Some regions mandate that you work with certain grapes but don’t determine percentages or something like that. Something like this would be pretty easily enforceable and yet also tell the customer roughly what they’re getting. If we had a wine in Minnesota called XYZ and it had to include Marquette, Frontenac and St.Croix, this is pretty easily verifiable, can create a wine that many customers probably would like, and also tell the customer roughly what’s in the bottle if they buy a wine that’s labeled XYZ. They know it’s a 3 way blend of those 3 grapes at least.
Also, I think it has to be said that in France, Germany and other places in Europe for that matter, for centuries wines were never labeled by variety. They were almost solely labeled by region and even if you go to France today, many of them are still labeled in this manner. The concept of varietal labeling was for the most part a New World idea. Historically speaking, wine has been mostly terroir labeling.
Sure, the point is that the generally people knew what grapes were being grown locally because they have had decades to taste it.
Around here things change every year. I think there is a desire to educate the local customer. Naming a wine Minnesota Red doesn’t get that accomplished.
The wineries should be proud to label the wines by varietal. Popularity of a certain grape takes time and if you only give it a brand name it will take even longer for the grape to get noticed. I think that the only reason for a ‘whimsical’ label would be for a blend. That being said, the blend label should show the types of grapes and their percentage. Labeling should also include sweetness level (i.e. dry, semi-sweet, etc.) and year produced.
Good point, I tend to agree about putting varietal names on the label. The more information on the label the better for the consumer. However, did you know that each time a winery changes a wine label, they have to re-submit it for approval with the federal government? As a result, wineries like labels that can used more than once.

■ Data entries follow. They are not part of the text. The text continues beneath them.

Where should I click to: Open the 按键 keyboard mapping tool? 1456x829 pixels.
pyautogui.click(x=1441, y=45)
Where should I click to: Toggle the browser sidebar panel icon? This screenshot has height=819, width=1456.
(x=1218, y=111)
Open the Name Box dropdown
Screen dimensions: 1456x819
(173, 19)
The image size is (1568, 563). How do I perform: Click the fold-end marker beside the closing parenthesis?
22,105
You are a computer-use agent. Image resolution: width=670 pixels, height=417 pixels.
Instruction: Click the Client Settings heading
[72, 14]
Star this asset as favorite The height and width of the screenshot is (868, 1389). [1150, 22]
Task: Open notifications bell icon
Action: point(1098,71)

I think this is a big reason why wineries won’t do it. Label approval is a very nice experience with the government. If you have a blend, if you wish to put what grapes are in the wine, you also have to list percentages as well as appelation of origin for each grape. Now, you might say, well that’s doable. Ok, now do it 15-20 times and, next year you’ll have to do the same exact thing all over again because you’re very rarely going to be working with exactly the same wine blend next year and if it changes at all, the label has to change. Each year produces something slightly different and the blend should account for this. The labeling issue is a big part of why more wineries don’t do it.